According to Bonjour:
On November 3, 2010 my boyfriend and I used a Pipedream Products vibrator/dildo during foreplay. During usage I felt an intense sharp pain inside of my vagina. My boyfriend quickly removed the toy, it was covered with blood. I started to get faint from the loss of blood my boyfriend called 911. By the time they got there I was in and out of consciousness. My son was woken up so we could go to the hospital. He was terrified at the sight of me.…My family and myself have endured extreme emotional duress due to this episode.…It is for this reason I have initiated this lawsuit.
9. Woman suffers stroke after hickey.
I suppose giving someone a hickey doesn’t technically qualify as “sex,” but this case of playfully erotic neck-nibbling landed a 44-year-old Maori woman in a New Zealand hospital. The hickey her partner bestowed upon her caused a blood clot, which caused a stroke and left her partially paralyzed. According to a doctor at Auckland’s Middlemore Hospital, “To my knowledge, it’s the first time someone has been hospitalized by a ‘hickey.’”
10. Woman electrocuted to death by nipple clamps.
When Pennsylvania police responded to an emergency call at the mobile home of Robert Taylor in early 2008, Taylor originally told them his wife Toby had accidentally electrocuted herself to death with a blow dryer after showering. When police began doubting the details of his story, he sheepishly admitted that he and Toby indulged in “weird sexual behaviors” and that he’d electrocuted her while delivering electric shocks via nipple clamps. He was arrested and charged with reckless endangerment and involuntary manslaughter.
11. Drunk woman smothers man to death with her ample breasts.
Fifty-year-old trailer-park resident Donna Lange of Everett, WA, was accused of smothering her boyfriend to death with her bodacious ta-tas during a drunken argument in early 2013. According to the inimitably salacious UK press, Lange had “turned her huge boobs into deadly weapons.”
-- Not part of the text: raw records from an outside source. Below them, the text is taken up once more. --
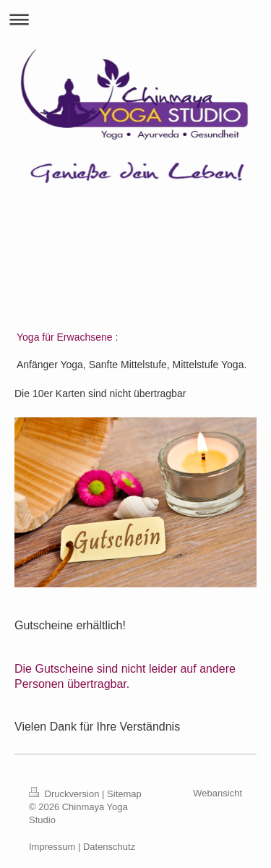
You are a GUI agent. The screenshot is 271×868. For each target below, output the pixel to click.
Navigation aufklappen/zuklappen (135, 19)
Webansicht (218, 793)
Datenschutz (109, 846)
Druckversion (65, 793)
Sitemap (124, 793)
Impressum (52, 846)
12. Man dies after being anally penetrated by horse.
I saw a short video clip of this incident nine years ago and find myself unable to unsee it. In July 2005, a certain Kenneth Pinyan was visiting a farm in Enumclaw, WA that allegedly catered to men who enjoyed sexual relations with animals. After willfully allowing a stallion to mount him, Pinyan died of a perforated colon. When investigators became aware that this was not an isolated incident at the farm, they began viewing “hundreds of hours” of videotapes that had been shot there. Hundreds of hours…thousands of shudders.